I don’t remember much about four years ago, in the months after Donald Trump was elected, but I do remember being depressed and disillusioned. After months of seeing that despicable man encourage xenophobia towards Mexicans and Latin American immigrants, those in the disabled community, African Americans and other marginalized groups, I genuinely did not expect him to win. I thought there was no way this country would elect him.
Even more, I felt hurt and betrayed. I took his election personally as a first generation Mexican American, as Donald Trump has caused an immeasurable amount of harm and trauma to my community. I suppose if you ask just about any marginalized community, they too could immediately think of an atrocious act or statement targeted at them. Not only did he perpetuate the racist sterotype that Mexicans are “rapists” and “drug dealers,” he dedicated much of his efforts as president into ruining the livelihood of undocumented peoples through attempts at repealing DACA, keeping children in cages at the border and allowing ICE to sterilize detained women. It baffled me to see how the country could be so heartless to allow this genocide to persist, all because of lower taxes or whatever disgustingly selfish reason people vote for Trump.
Thus, I can’t just “agree to disagree” or put politics aside when it comes to Trump. While I am extremely privileged and lucky that the members of my family born in Mexico are citizens, it wasn’t always like that for them. I don’t claim to know what it’s like to live in fear of being separated from my family, but I have enough common sense and a heart to understand that that is a pain no one should ever experience, especially on stolen land. That’s not just due to the fact that I am Latinx or that I’ve had loved ones endure those types of struggles, that’s just me being a human being who cares about the wellbeing of others.
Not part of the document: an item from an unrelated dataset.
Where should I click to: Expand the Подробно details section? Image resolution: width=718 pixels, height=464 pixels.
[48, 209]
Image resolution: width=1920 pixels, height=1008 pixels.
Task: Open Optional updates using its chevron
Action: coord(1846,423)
In general, because Donald Trump exposed many people to be closeted racists who simply don’t care how his policies and rhetoric affect others, I began to be quite wary of people that don’t outwardly present themselves as anti-racist. In my head, I can’t help but think that behind their polite smiles, they look at me as an inferior person from a family full of drug dealers and rapists. Trump’s election made me hyper-aware of the possibility that it could be anyone, not just those donning a red hat or white hood.
The fact that this man was elected in 2016 was a huge wake-up call. Despite the significant strides that have been made towards equality, no matter your race, gender, sexuality or religion, this revealed that there is a substantial number of people who do not want to see this progress, as it decreases the privileges they have been granted for centuries. For a while, I sort of lost hope, but I’ve since realized this is an uphill battle that we need to keep fighting for.
Though voting Trump out of office is a start that is absolutely necessary to begin to address the damage he has caused, we shouldn’t lose momentum and get comfortable if we, hopefully, get Joe Biden in the White House. There is still much justice to be served for the crimes and human rights violations committed against minorities in this country, and an election decision will never be enough. Biden must be held accountable for the progress he has vowed, and has yet to vow, will be achieved under his presidency. Overall though, the day Trump finally packs his bags and leaves the White House, no longer having the power to wreak havoc on minorities, is one that cannot come sooner.